这个查询服务接受的查询语言是SPARQL,与受Prolog启发的SQL高度类似。为了尽早熟悉这语言,不妨先尝试https://query.wikidata.org/页面提供的示例,然后可以尝试调整过滤器看看结果有什么变化。接着可以从空白查询出发通过新增过滤器建立查询,例如先输入”黄霑“选取Q709317作为客体,再选择属性作词者(P676)就会得到查询(含义是“哪些歌的作词人是黄霑?”):
SELECT ?__ ?__Label WHERE {
SERVICE wikibase:label { bd:serviceParam wikibase:language "[AUTO_LANGUAGE],en". }
?__ wdt:P676 wd:Q709317.
}
LIMIT 100
提交查询就会得到结果如:
__ |
__Label |
---|---|
wd:Q1743796 |
我的中國心 |
wd:Q10867969 |
上海灘 |
wd:Q15909571 |
獅子山下 |
SPARQL
以下我们说明怎么写SPARQL查询。
简单查询
如前所述,一个断言本质上是由主体、属性谓词和客体组成的三元组,它们三者通常都是用IRI表示的实体,因而一个典型的断言形如http://www.wikidata.org/entity/Q444381 http://www.wikidata.org/prop/direct/P50 http://www.wikidata.org/entity/Q23114
(这里http://www.wikidata.org/entity/Q444381
表示《孔乙己》、http://www.wikidata.org/prop/direct/P50
表示属性“作者是”、http://www.wikidata.org/entity/Q23114
表示鲁迅,因而这断言的意思是“《孔乙己》的作者是鲁迅”)。由于每次都使用完整的IRI太冗长,我们通常把常用的前缀如http://www.wikidata.org/entity/
和http://www.wikidata.org/prop/direct/
分别简记为wd:
和wdt:
,于是上述断言可以简化为wd:Q444381 wdt:P50 wd:Q23114
。当然,我们也可以自定义其它名称空间,如在查询前加上PREFIX rdfs: <http://www.w3.org/2000/01/rdf-schema#>
后查询中就可用rdfs:
代替IRI前缀http://www.w3.org/2000/01/rdf-schema#
。
现在我们想在已知断言的一部分的前提下找出断言的其余部分,于是我们把断言中未知的部分用?变量名
代替(变量名是我们选取的,不同变量名代表不同的未知量,如果不关心变量值也可用_:变量名
),然后在前面加上SELECT * WHERE{
而在后面加上}
就得到查询,比如说:
查询 | 效果 |
---|---|
SELECT * WHERE {?work wdt:P50 wd:Q23114} |
查找鲁迅有哪些作品 |
SELECT * WHERE {wd:Q444381 ?relationship wd:Q23114} |
查找《孔乙己》与鲁迅有什么关系 |
SELECT * WHERE {wd:Q444381 wdt:P50 ?author} |
查找《孔乙己》的作者是谁 |
SELECT * WHERE {?work wdt:P50 ?author} |
查找所有作品和它们分别的作者是谁 |
尝试这些查询会分别得到一个表格,表格的各个列分别表示各未知变量的值而各行表示不同断言。不过,由于表格中的值都是实体的IRI,我们并不知道它们分别代表什么,我们更想要的是实体的名称。由于实体到它的名称通过属性谓词rdfs:label
给出(顺便一提,别名由skos:altLabel
给出、描述由schema:description
给出),我们把查询修改为SELECT * WHERE {?work wdt:P50 wd:Q23114. ?work rdfs:label ?workName}
(这里两个元组用句点.
分隔)。读者可能已经看出这相当于Prolog中的合一或SQL中的表连接,现在我们得到了鲁迅各作品的IRI和对应的名称。

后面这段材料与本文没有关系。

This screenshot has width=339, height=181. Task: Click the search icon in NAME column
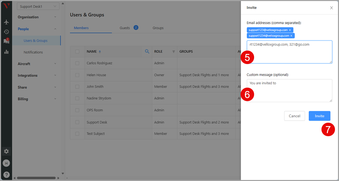point(147,52)
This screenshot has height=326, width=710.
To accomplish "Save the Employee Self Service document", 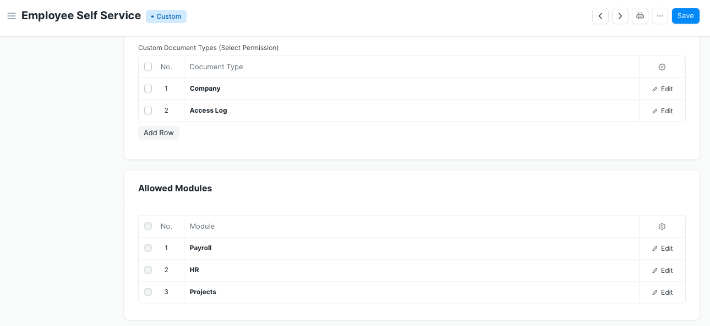I will coord(685,16).
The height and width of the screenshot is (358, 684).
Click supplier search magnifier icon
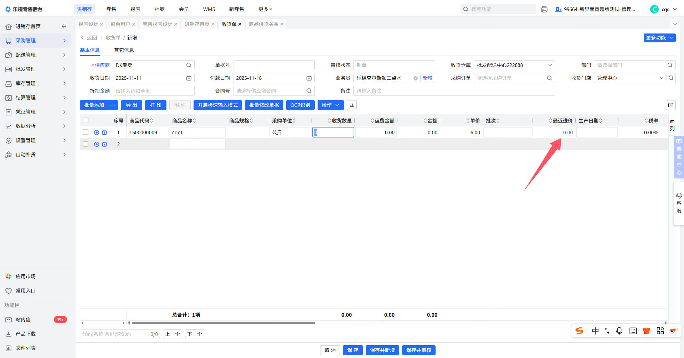pos(189,65)
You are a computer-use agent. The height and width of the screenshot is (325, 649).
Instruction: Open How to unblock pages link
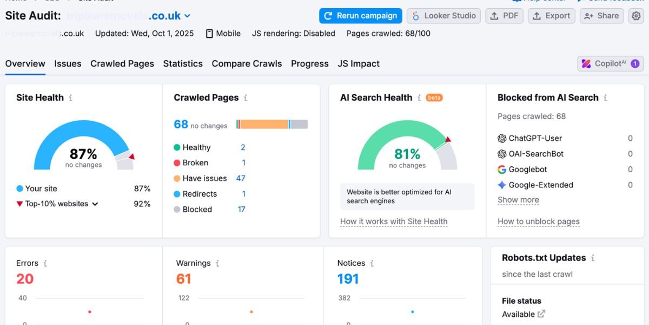click(x=538, y=222)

不过,我们注意到同一作品在不同语言中名称都在不同行出来了,而我们只对中文名称感兴趣。由于语义网中的字符串是带语言标签的(如英文字符串表示为类似"Hello world"@en
、繁体中文字符串表示为类似"軟體"@zh-hant
),于是我们把查询改为SELECT * WHERE {?work wdt:P50 wd:Q23114. ?work rdfs:label ?workName. FILTER(LANG(?workName)='zh')}
。
假如我们还想要作品的英文名称,我们自然会写出SELECT * WHERE {?work wdt:P50 wd:Q23114. ?work rdfs:label ?workName. FILTER(LANG(?workName)='zh'). ?work rdfs:label ?workNameEn. FILTER(LANG(?workNameEn)='en')}
,但你会看到结果变少了,原因是许多作品没有英文名。如果我们只要求在有英文名时返回英文名,则可把查询改为:
SELECT * WHERE {
?work wdt:P50 wd:Q23114. ?work rdfs:label ?workName.

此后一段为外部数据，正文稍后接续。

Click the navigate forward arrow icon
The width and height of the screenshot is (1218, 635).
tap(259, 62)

FILTER(LANG(?workName)='zh').
OPTIONAL{?work rdfs:label ?workNameEn.FILTER(LANG(?workNameEn)='en')}
}
假如我们对实体IRI完全不感兴趣,可以把查询改为SELECT ?workName WHERE {?work wdt:P50 wd:Q23114. ?work rdfs:label ?workName. FILTER(LANG(?workName)='zh')}
,这样结果中只会有?workName
一列,就像SQL中的投影。顺便一提,连接再投影后可能有重复结果,例如用SELECT ?coAuthorName WHERE {?work wdt:P50 wd:Q173746.?work wdt:P50 ?coAuthor.FILTER(?coAuthor != wd:Q173746)?coAuthor rdfs:label ?coAuthorName.FILTER(LANG(?coAuthorName)='en')}
查询埃尔德什的合著者英文姓名的名单时,结果中有重复是由于有人与他合作多次的结果。要消除重复只用在SELECT
后加上DISTINCT
即可(如果我们只容许但不要求消除重复,则改用REDUCED
)。
反过来,我们可能想要在结果可增加列,新列的值由原有列的值计算得到。例如我们可能想把英文标题变成大写:
SELECT ?workName ?workNameEnCap WHERE {
?work wdt:P50 wd:Q23114. ?work rdfs:label ?workName.
FILTER(LANG(?workName)='zh').
OPTIONAL{?work rdfs:label ?workNameEn.FILTER(LANG(?workNameEn)='en')}
BIND(UCASE(?workNameEn) AS ?workNameEnCap)
}
一般来说结果集是无序的,但我们可以要求按变量值或更一般表达式的值排序,例如以下按英文名倒序排(排序则把DESC
改为ASC
):
SELECT ?workName ?workNameEnCap WHERE {
?work wdt:P50 wd:Q23114. ?work rdfs:label ?workName.
FILTER(LANG(?workName)='zh').
OPTIONAL{?work rdfs:label ?workNameEn.FILTER(LANG(?workNameEn)='en')}
BIND(UCASE(?workNameEn) AS ?workNameEnCap)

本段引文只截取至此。